Stored records
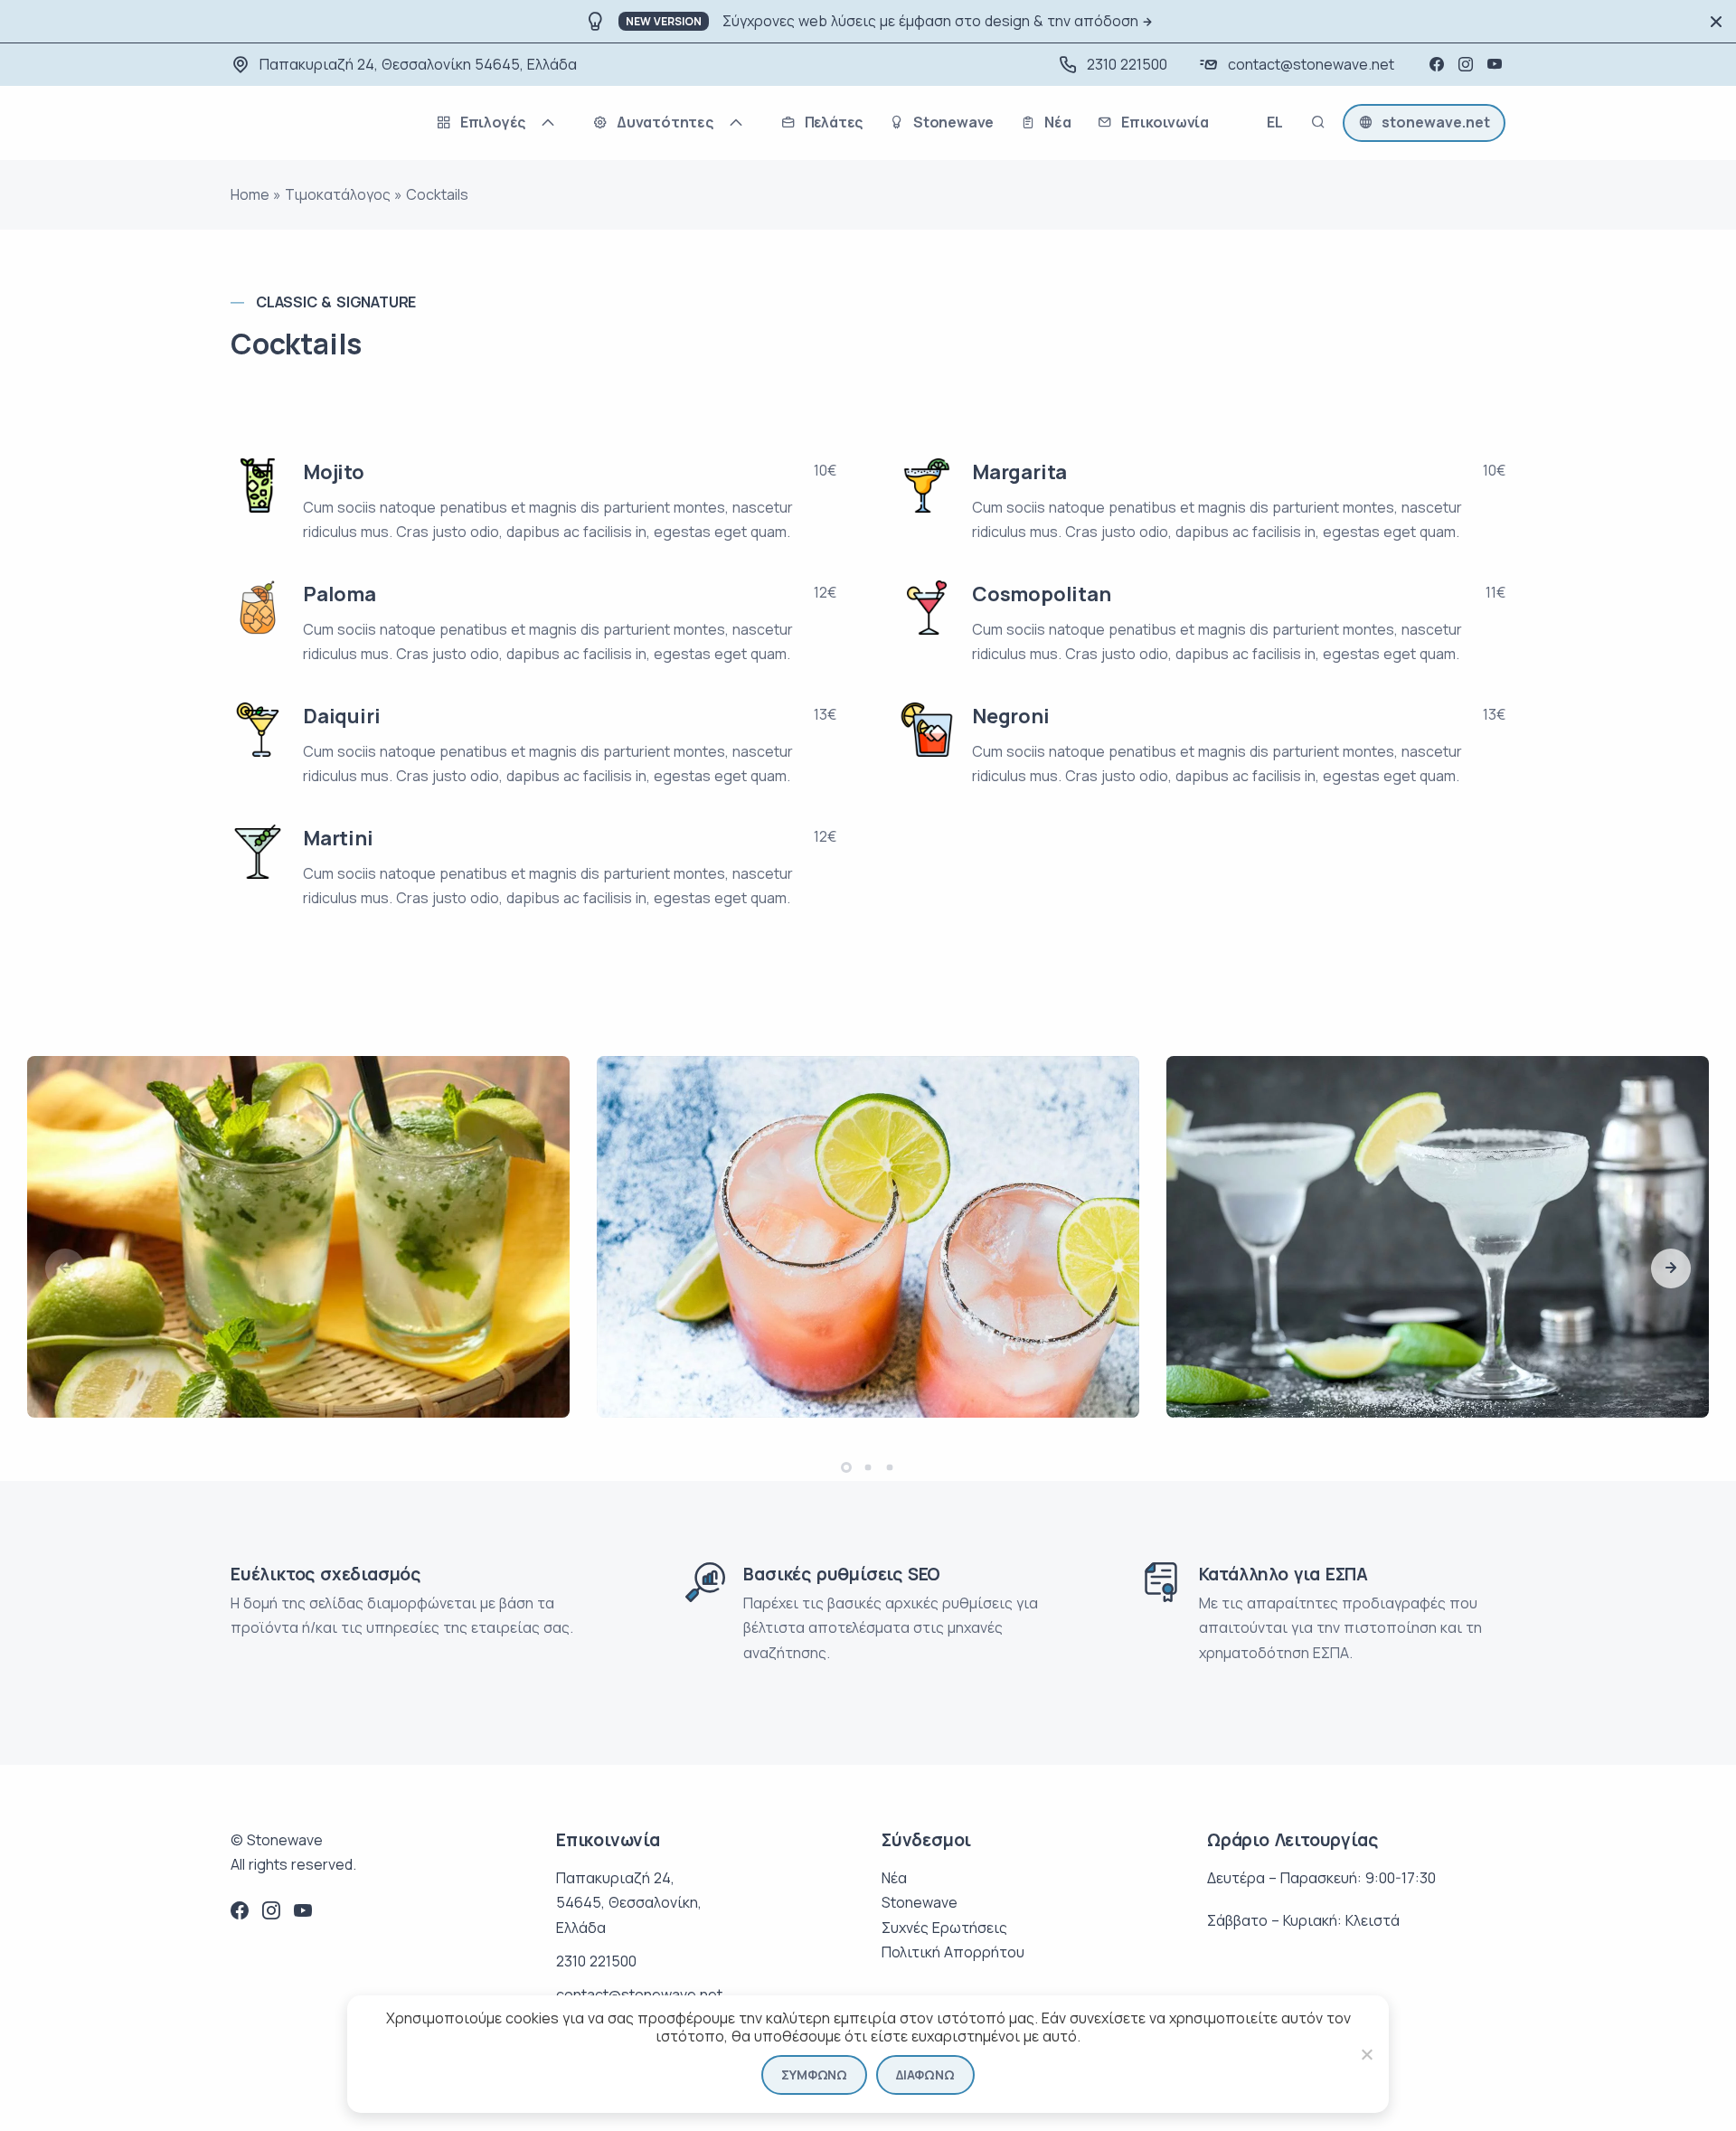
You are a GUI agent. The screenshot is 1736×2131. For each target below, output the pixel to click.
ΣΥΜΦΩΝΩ (814, 2074)
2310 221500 (1127, 64)
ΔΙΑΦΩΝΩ (925, 2074)
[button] (1671, 1268)
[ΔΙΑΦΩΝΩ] (1366, 2054)
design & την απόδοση (1061, 21)
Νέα (894, 1878)
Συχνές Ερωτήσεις (944, 1928)
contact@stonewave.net (1311, 64)
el (1274, 124)
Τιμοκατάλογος (338, 194)
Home (250, 194)
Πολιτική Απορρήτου (953, 1952)
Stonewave (920, 1902)
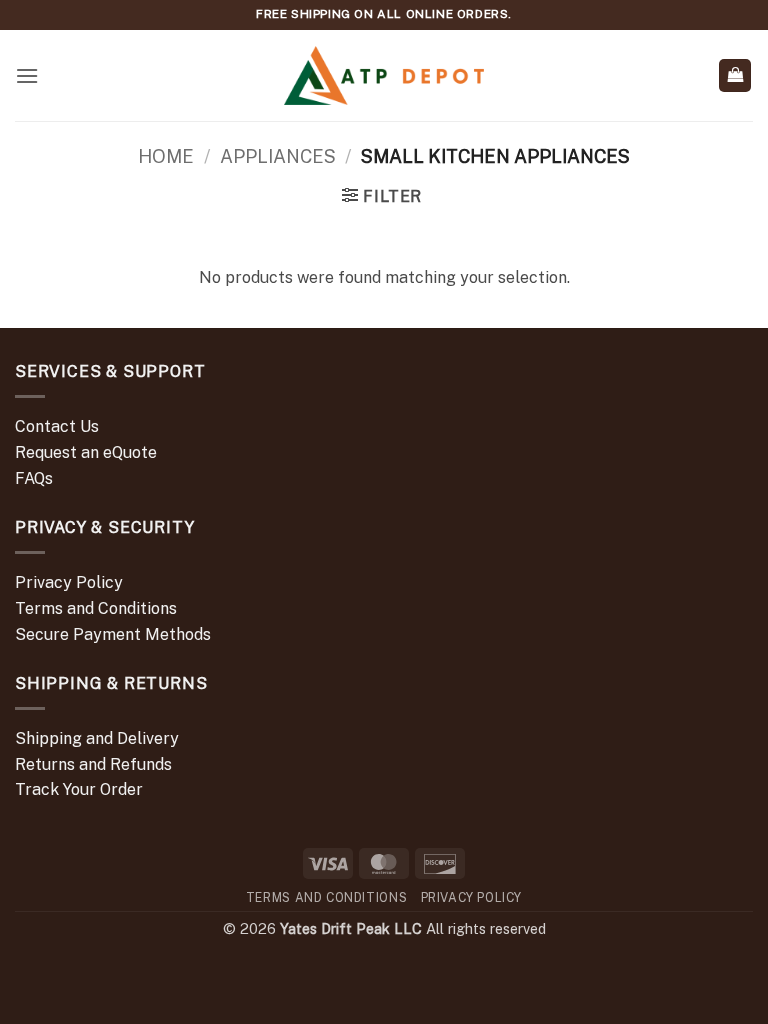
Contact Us (57, 426)
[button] (27, 75)
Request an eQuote (86, 452)
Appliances (278, 156)
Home (166, 156)
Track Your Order (79, 789)
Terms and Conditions (96, 608)
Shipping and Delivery (97, 738)
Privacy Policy (69, 582)
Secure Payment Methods (113, 634)
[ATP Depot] (384, 75)
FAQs (34, 478)
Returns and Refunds (93, 764)
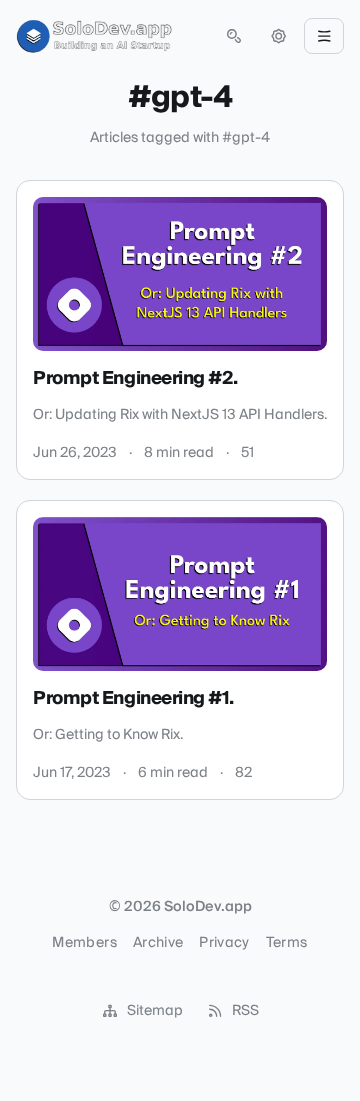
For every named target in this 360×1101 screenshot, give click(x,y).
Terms (287, 943)
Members (84, 943)
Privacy (224, 943)
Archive (158, 943)
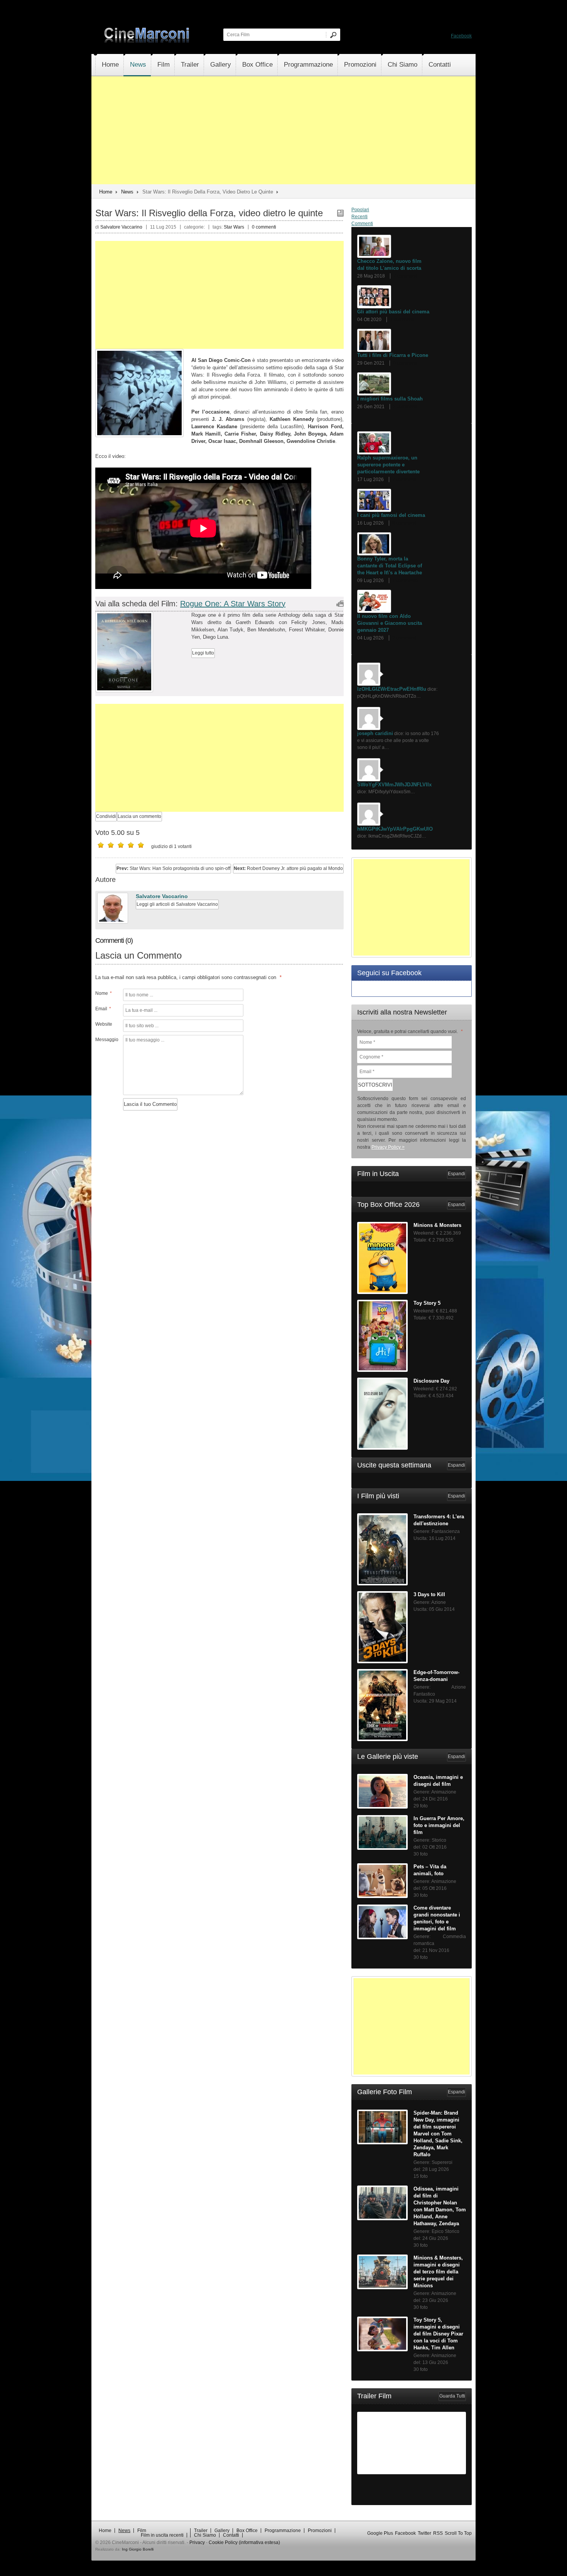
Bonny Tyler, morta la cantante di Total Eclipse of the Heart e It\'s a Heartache (389, 565)
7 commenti (405, 276)
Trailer (190, 64)
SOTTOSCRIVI (375, 1085)
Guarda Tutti (452, 2396)
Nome (103, 993)
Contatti (440, 64)
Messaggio (106, 1039)
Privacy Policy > (388, 1147)
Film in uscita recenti (162, 2535)
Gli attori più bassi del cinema (393, 312)
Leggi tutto (203, 653)
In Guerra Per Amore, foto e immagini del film (438, 1825)
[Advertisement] (283, 130)
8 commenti (404, 523)
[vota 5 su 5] (141, 845)
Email (103, 1008)
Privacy (197, 2542)
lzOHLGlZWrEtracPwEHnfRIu (391, 689)
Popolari (360, 209)
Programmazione (308, 64)
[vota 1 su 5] (101, 845)
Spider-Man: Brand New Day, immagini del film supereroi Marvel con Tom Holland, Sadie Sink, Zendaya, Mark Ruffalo (437, 2133)
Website (103, 1024)
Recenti (359, 216)
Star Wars (234, 227)
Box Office (257, 64)
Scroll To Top (458, 2533)
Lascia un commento (139, 816)
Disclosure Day (431, 1381)
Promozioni (360, 64)
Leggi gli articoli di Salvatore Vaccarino (177, 904)
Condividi (106, 816)
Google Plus (380, 2533)
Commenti (362, 223)
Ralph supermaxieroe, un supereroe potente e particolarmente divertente (388, 464)
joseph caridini (375, 733)
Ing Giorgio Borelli (138, 2549)
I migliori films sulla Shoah (390, 399)
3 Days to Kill (429, 1594)
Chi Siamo (402, 64)
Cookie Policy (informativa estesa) (244, 2542)
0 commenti (264, 227)
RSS (438, 2533)
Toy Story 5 (426, 1303)
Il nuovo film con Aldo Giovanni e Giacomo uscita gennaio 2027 (389, 623)
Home (110, 64)
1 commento (405, 580)
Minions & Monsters (437, 1225)
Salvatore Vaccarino (162, 896)
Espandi (456, 1173)
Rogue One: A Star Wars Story (232, 603)
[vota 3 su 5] (121, 845)
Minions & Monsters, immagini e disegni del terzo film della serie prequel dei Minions (438, 2271)
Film (163, 64)
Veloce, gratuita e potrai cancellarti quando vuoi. (410, 1031)
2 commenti (405, 406)
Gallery (220, 64)
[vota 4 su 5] (131, 845)
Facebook (461, 36)
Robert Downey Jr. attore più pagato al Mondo (288, 868)
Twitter (424, 2533)
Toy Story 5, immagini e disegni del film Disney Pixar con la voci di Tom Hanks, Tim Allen (438, 2334)
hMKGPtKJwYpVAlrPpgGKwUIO (395, 829)
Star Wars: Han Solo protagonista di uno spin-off (173, 868)
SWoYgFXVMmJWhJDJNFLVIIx (394, 784)
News (138, 64)
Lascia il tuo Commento (150, 1104)
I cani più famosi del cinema (391, 515)
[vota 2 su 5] (111, 845)
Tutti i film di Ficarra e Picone (392, 355)
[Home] (147, 41)
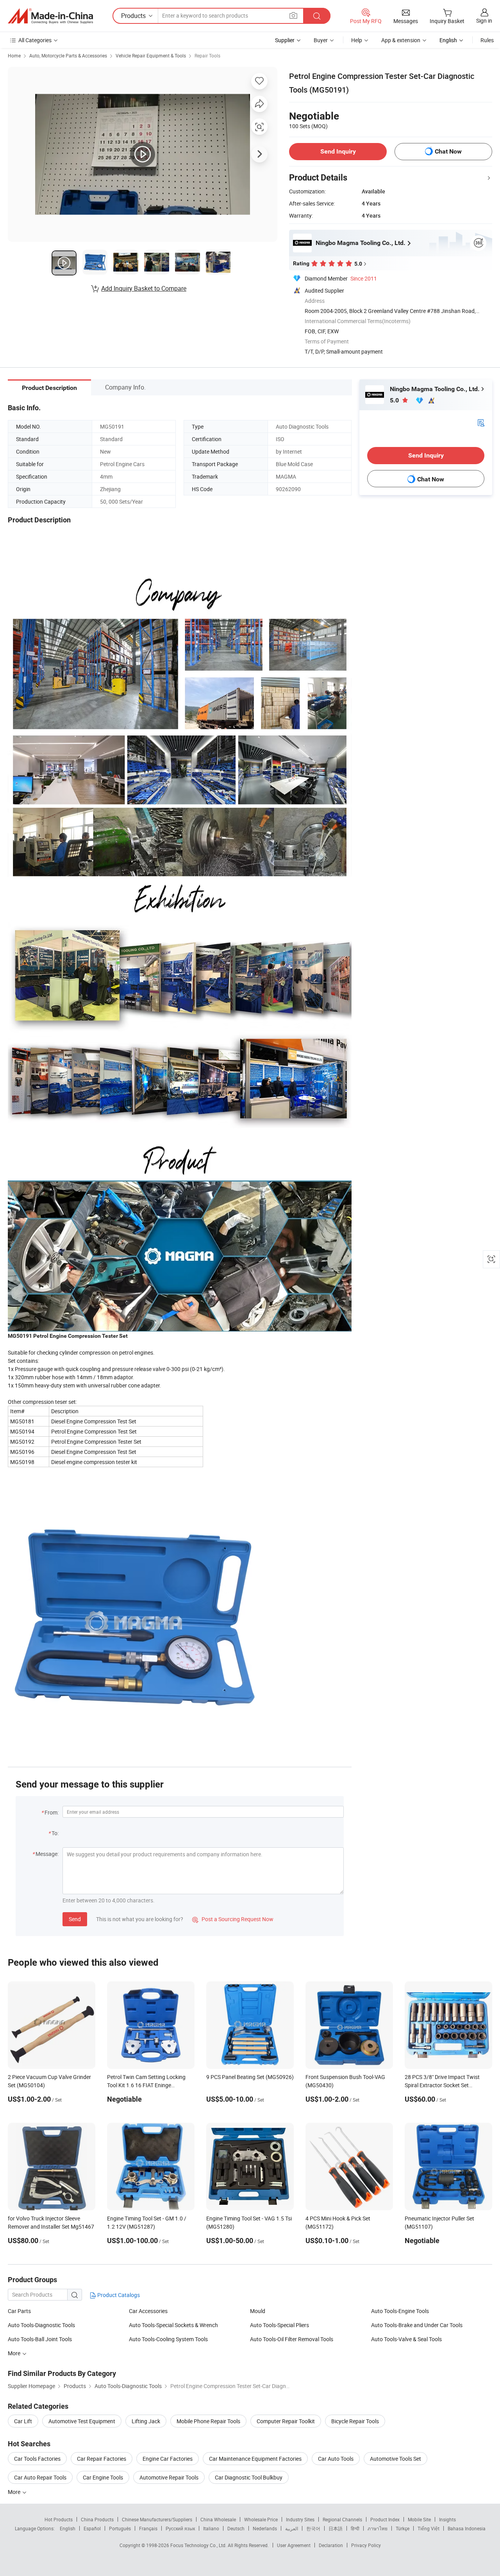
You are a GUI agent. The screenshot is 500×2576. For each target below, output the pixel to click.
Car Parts (19, 2311)
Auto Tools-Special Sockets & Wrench (173, 2325)
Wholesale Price (261, 2519)
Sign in (484, 20)
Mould (257, 2311)
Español (92, 2528)
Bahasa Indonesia (467, 2528)
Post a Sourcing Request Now (232, 1919)
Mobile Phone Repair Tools (208, 2421)
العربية (291, 2528)
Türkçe (402, 2528)
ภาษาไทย (378, 2528)
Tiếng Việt (428, 2528)
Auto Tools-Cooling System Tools (168, 2339)
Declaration (331, 2545)
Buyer (321, 40)
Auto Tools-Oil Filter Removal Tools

▸ **GOAL OF THE EXERCISE**
Go down the entries above from the line containing "Star Wars: Han" to the line containing "Post a Sourcing Request Now (232, 1919)" and write out each line exactly, leaving pictures out.

▸ **YOUR SOLUTION**
Star Wars: Han Solo protagonista di uno spin-off (173, 868)
SWoYgFXVMmJWhJDJNFLVIIx (394, 784)
News (138, 64)
Lascia il tuo Commento (150, 1104)
I cani più famosi del cinema (391, 515)
[vota 2 su 5] (111, 845)
Tutti i film di Ficarra e Picone (392, 355)
[Home] (147, 41)
You are a GUI agent. The screenshot is 500×2576. For each target below, output the pixel to click.
Car Parts (19, 2311)
Auto Tools-Special Sockets & Wrench (173, 2325)
Wholesale Price (261, 2519)
Sign in (484, 20)
Mould (257, 2311)
Español (92, 2528)
Bahasa Indonesia (467, 2528)
Post a Sourcing Request Now (232, 1919)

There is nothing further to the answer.